[Do this] Copy the listing from the line containing "Task: Click the Binance exchange label" through the end, swapping "Binance" for "Kraken" and keeping everything else the same. Omit the pictures.

[Given data]
* Start *

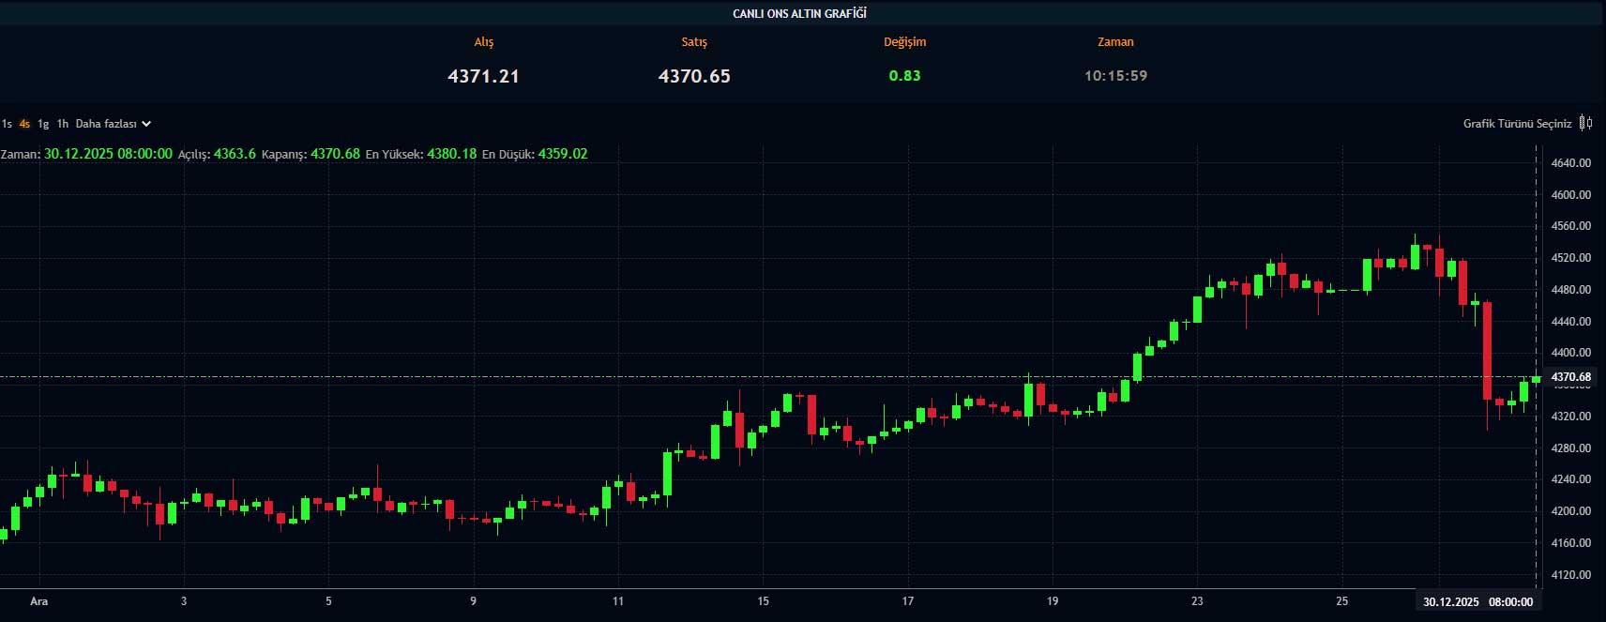The width and height of the screenshot is (1606, 622).
Task: Click the date label 23 on time axis
Action: click(1197, 601)
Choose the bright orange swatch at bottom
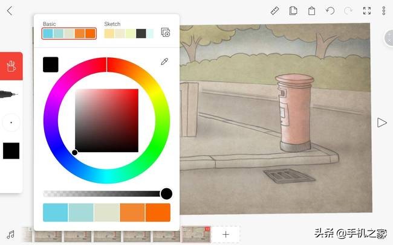 (x=158, y=212)
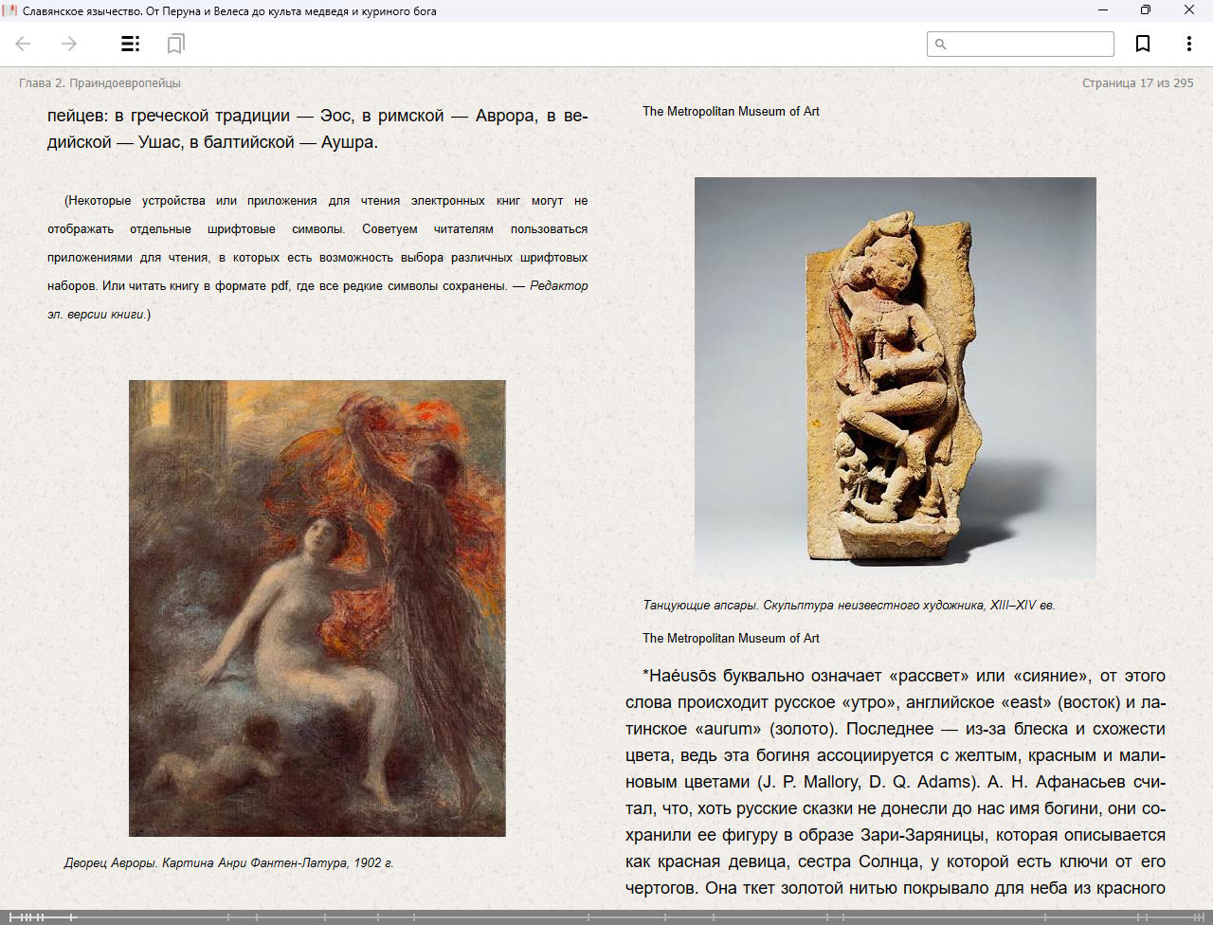This screenshot has height=925, width=1213.
Task: Close the book reader window
Action: (x=1189, y=10)
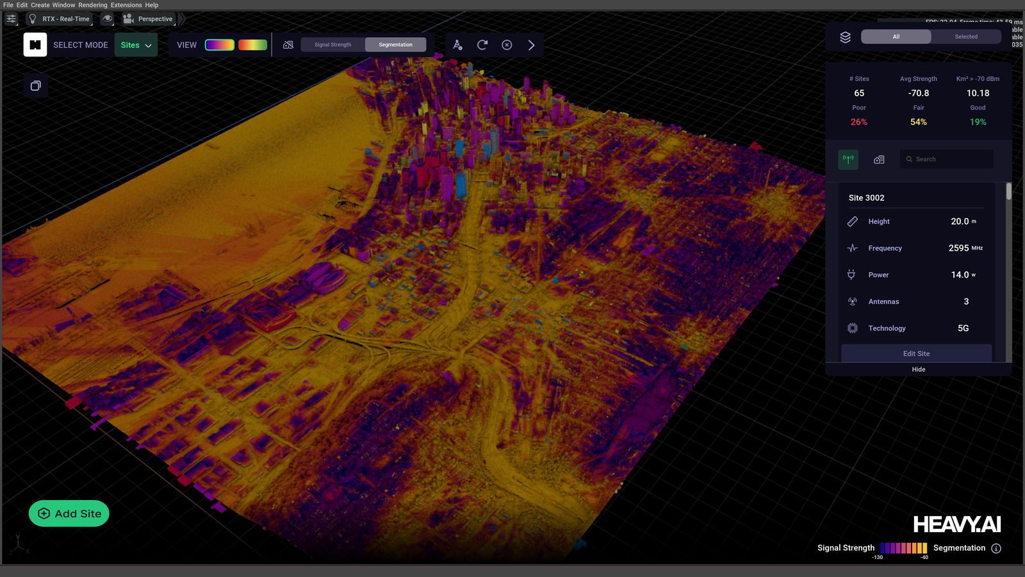The height and width of the screenshot is (577, 1025).
Task: Click the annotation label icon in the top toolbar
Action: 457,45
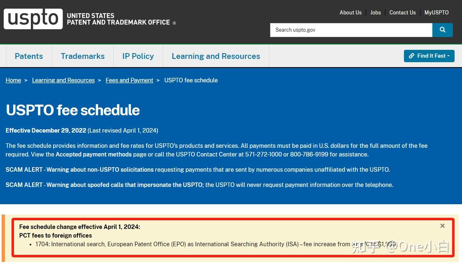The height and width of the screenshot is (266, 462).
Task: Open the Find It Fast dropdown
Action: point(429,56)
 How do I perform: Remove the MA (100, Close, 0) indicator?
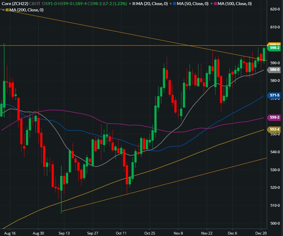[x=212, y=4]
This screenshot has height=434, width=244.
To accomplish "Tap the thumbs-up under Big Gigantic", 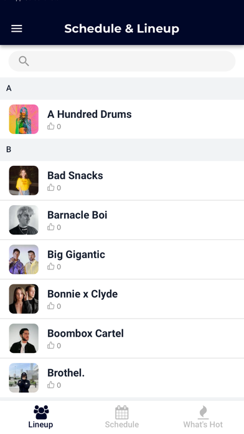I will point(51,267).
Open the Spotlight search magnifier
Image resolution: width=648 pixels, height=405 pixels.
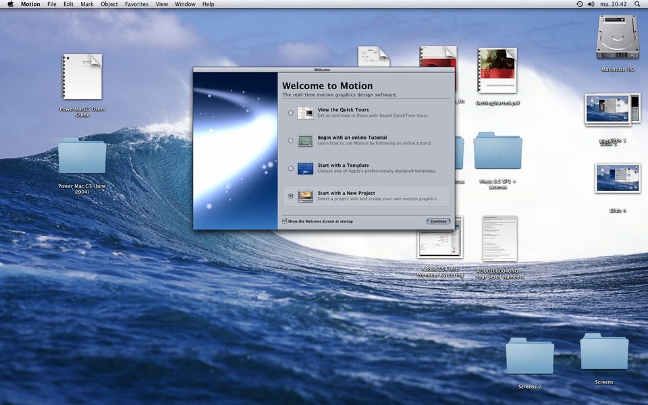(639, 4)
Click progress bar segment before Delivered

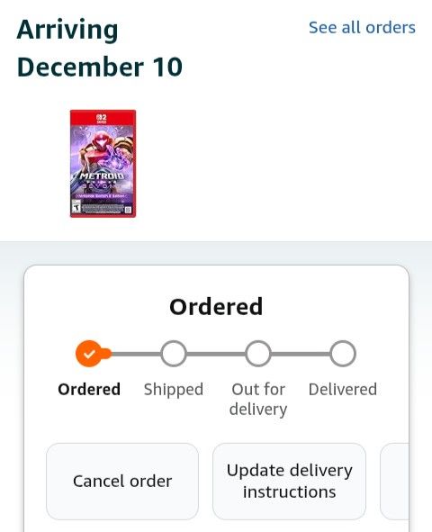pyautogui.click(x=301, y=354)
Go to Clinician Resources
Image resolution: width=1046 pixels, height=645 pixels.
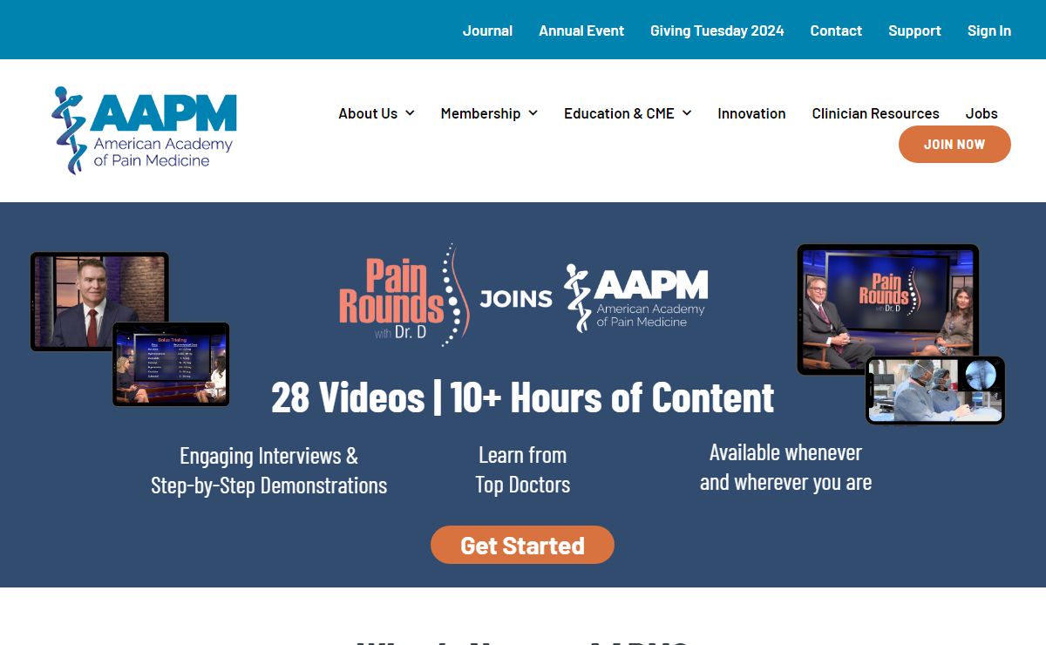tap(875, 113)
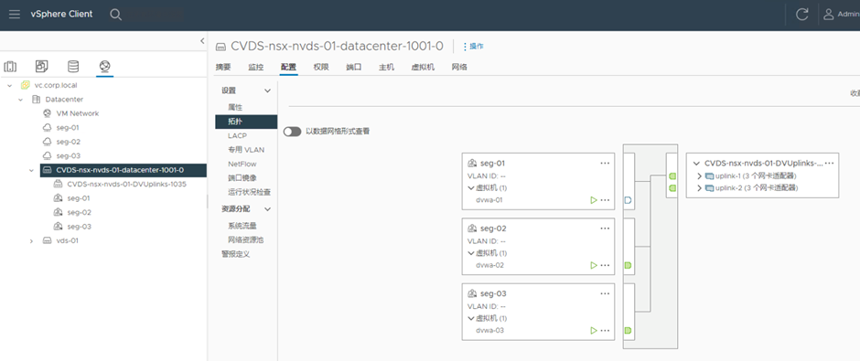Click green power icon next to dvwa-01
860x361 pixels.
point(594,200)
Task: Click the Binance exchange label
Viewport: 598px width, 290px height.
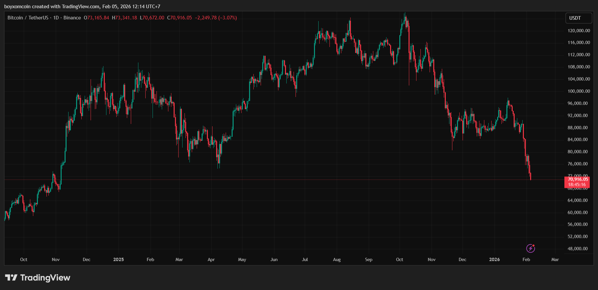Action: pos(72,18)
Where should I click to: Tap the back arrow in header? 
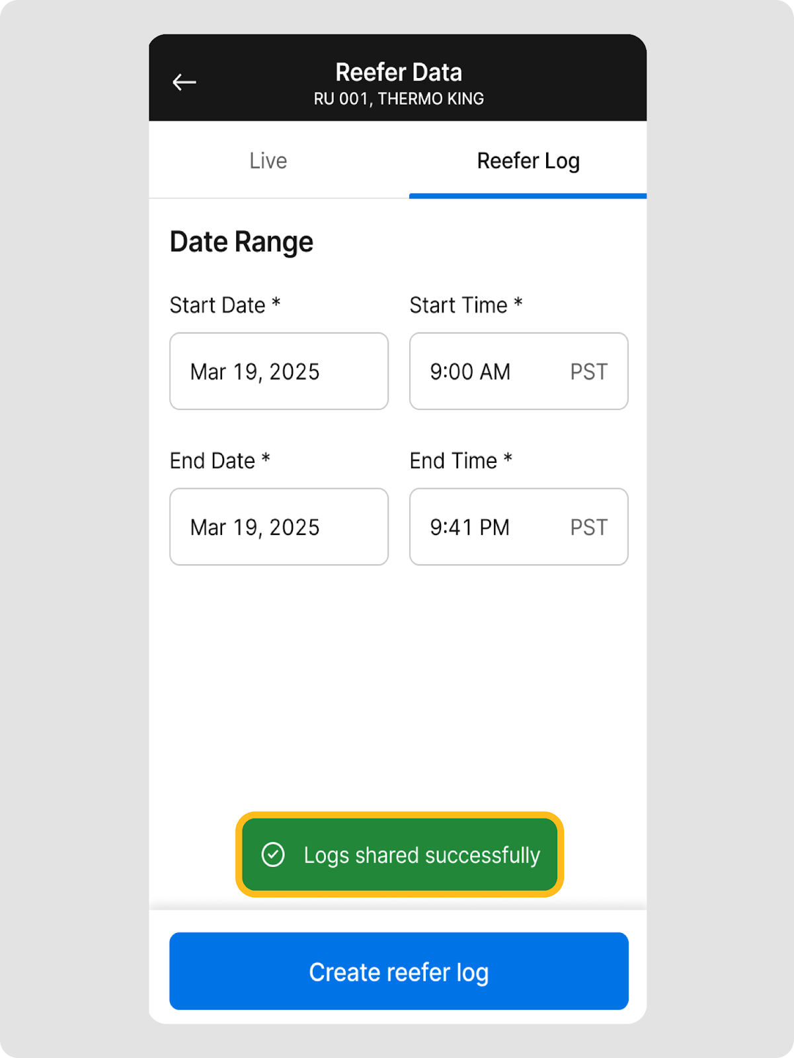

* End *

[The reply]
Task: Click the Kraken exchange label
Viewport: 598px width, 290px height.
Action: pos(72,18)
Where should I click to: Tap the back arrow in header? 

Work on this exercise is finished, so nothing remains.